--- EXCERPTED DATA ---
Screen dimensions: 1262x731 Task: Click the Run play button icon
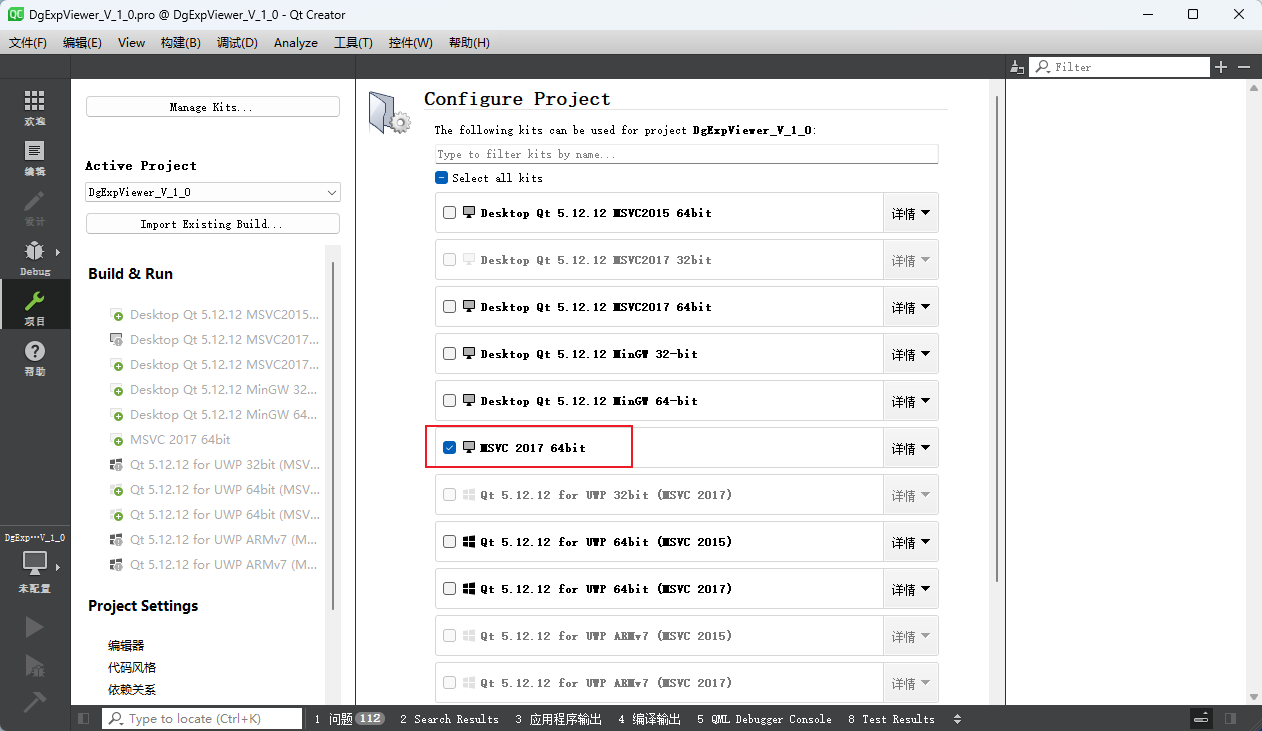(34, 627)
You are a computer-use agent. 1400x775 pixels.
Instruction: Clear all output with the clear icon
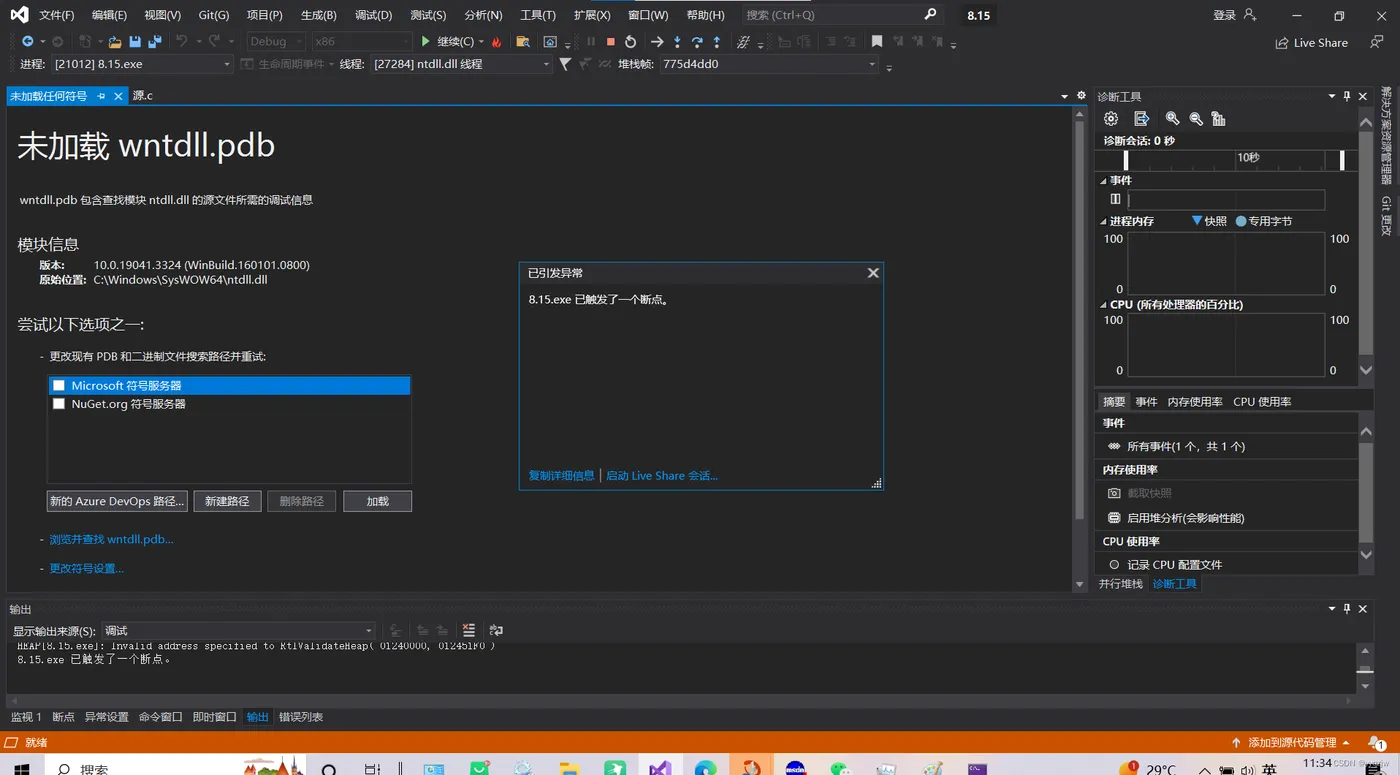coord(469,630)
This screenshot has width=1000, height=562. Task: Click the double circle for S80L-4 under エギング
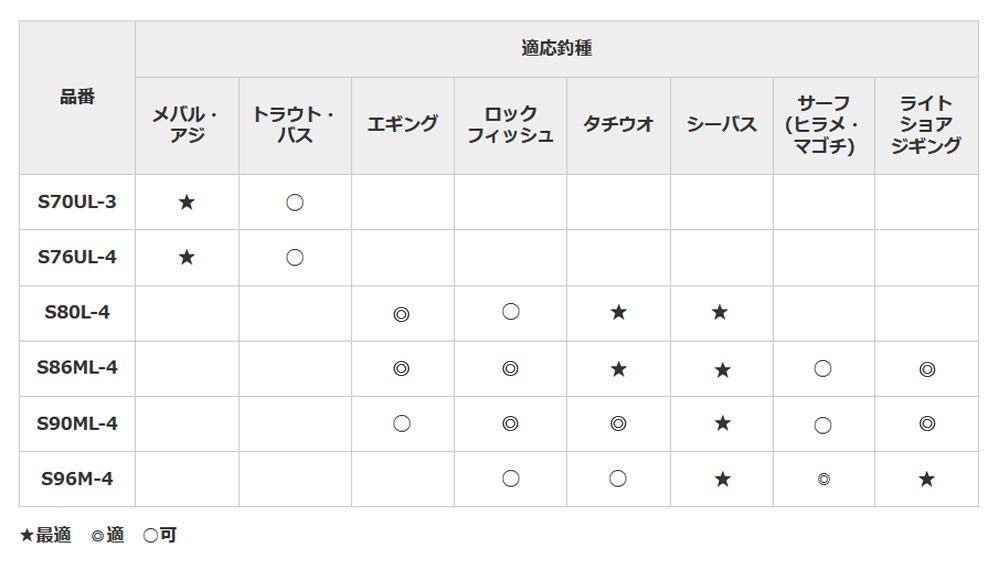[x=402, y=314]
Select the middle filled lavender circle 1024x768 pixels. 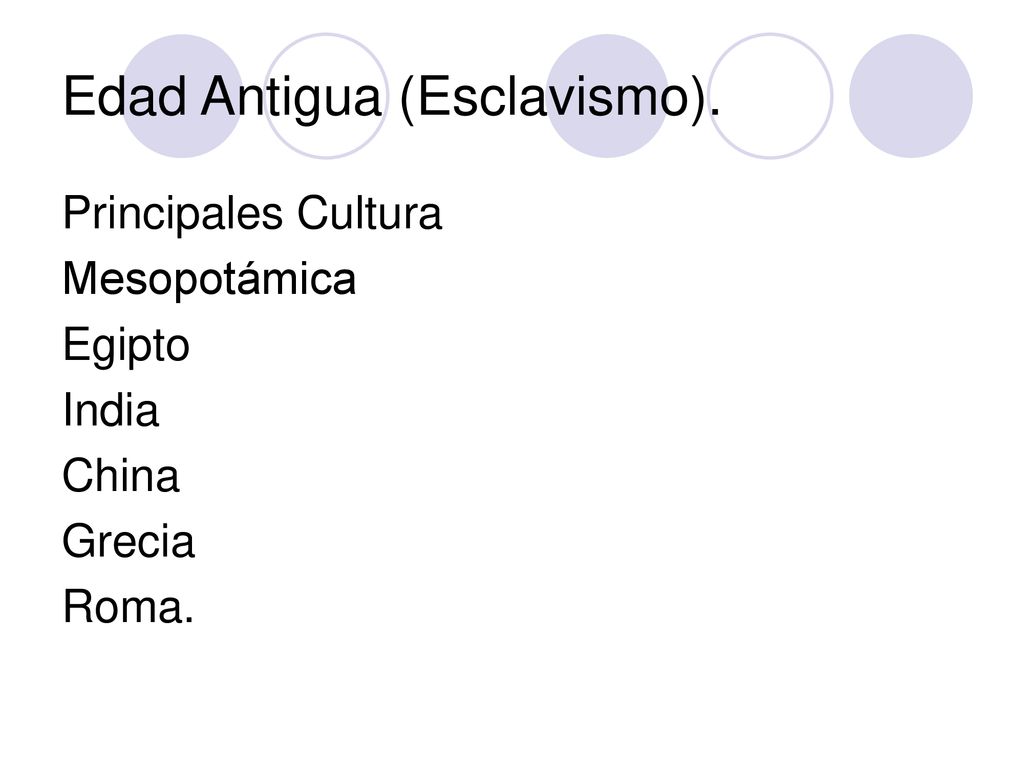(607, 96)
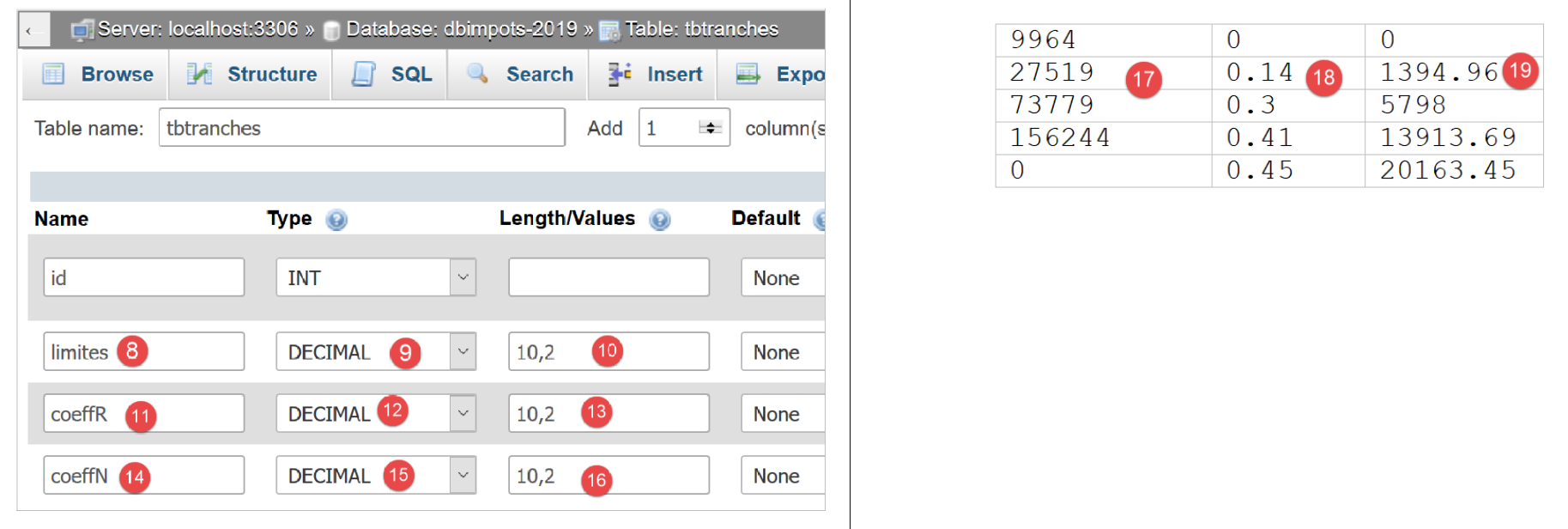Click the Insert tab icon
Viewport: 1568px width, 529px height.
[x=619, y=74]
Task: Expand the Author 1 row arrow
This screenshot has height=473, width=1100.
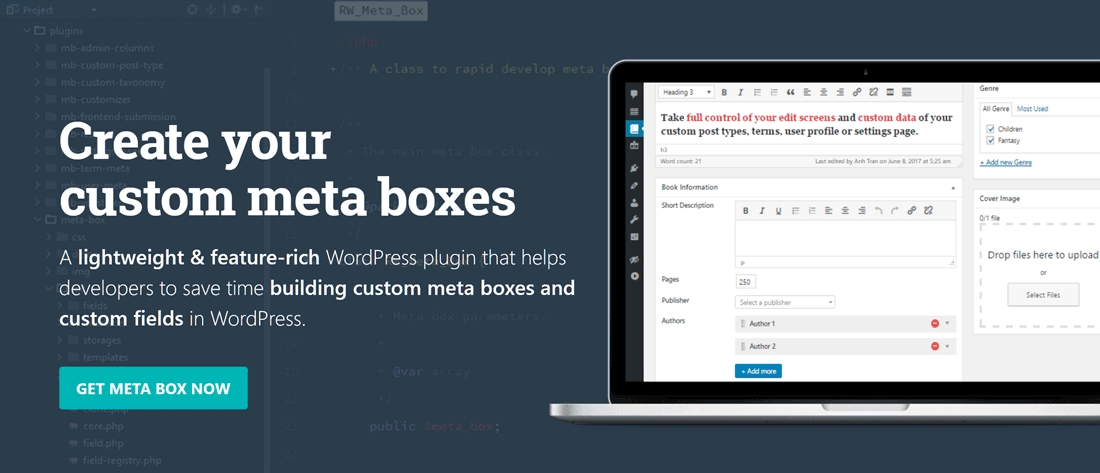Action: pyautogui.click(x=947, y=324)
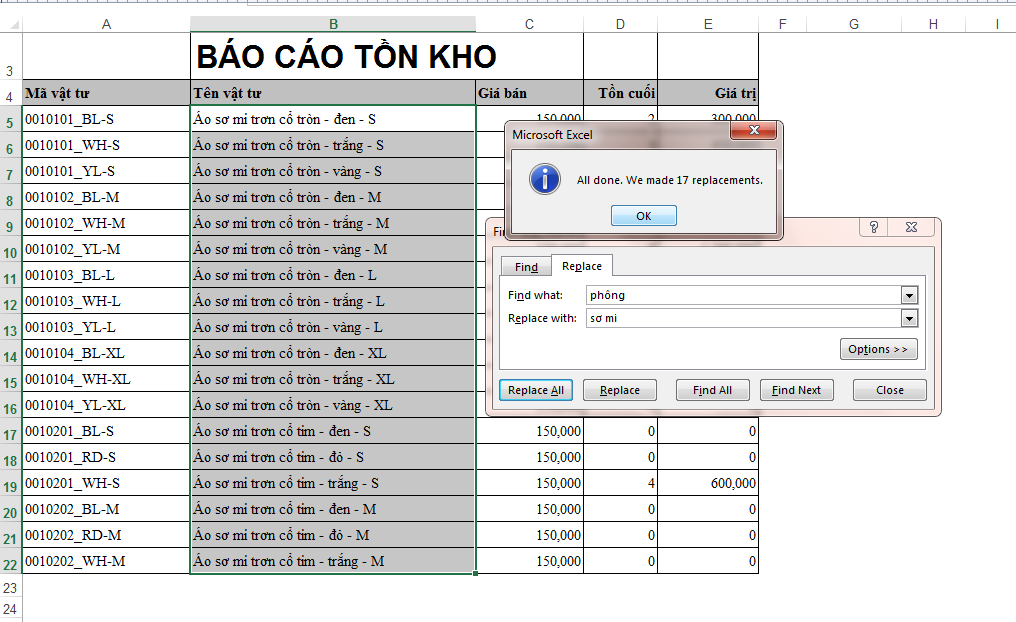
Task: Close the Microsoft Excel message box with X
Action: coord(755,132)
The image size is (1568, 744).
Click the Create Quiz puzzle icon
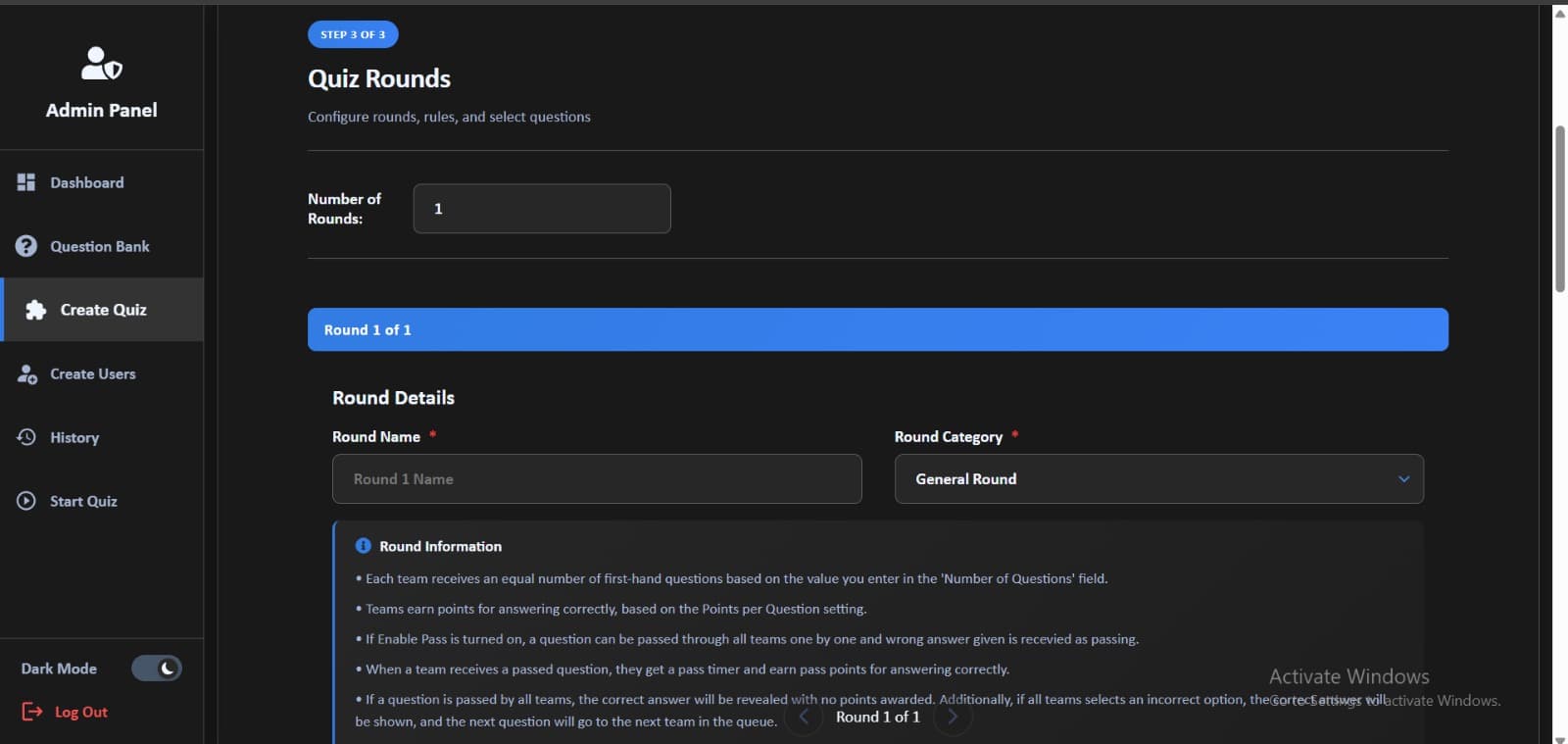(36, 310)
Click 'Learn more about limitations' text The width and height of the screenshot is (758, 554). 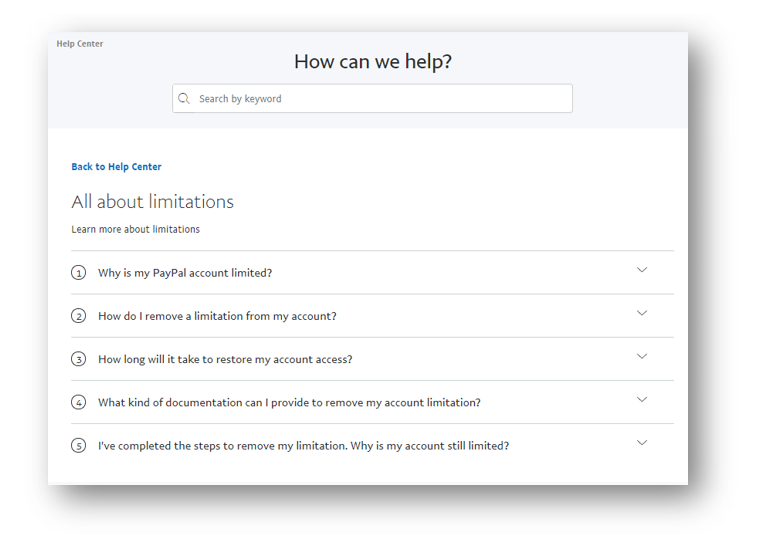[x=135, y=230]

--- EXERCISE BRIEF ---
Return each line of the records that contains the string "This". Case counts.

--- THE REPLY ---
This screenshot has width=1000, height=562. Task: Click the double circle for S80L-4 under エギング
This screenshot has height=473, width=1100.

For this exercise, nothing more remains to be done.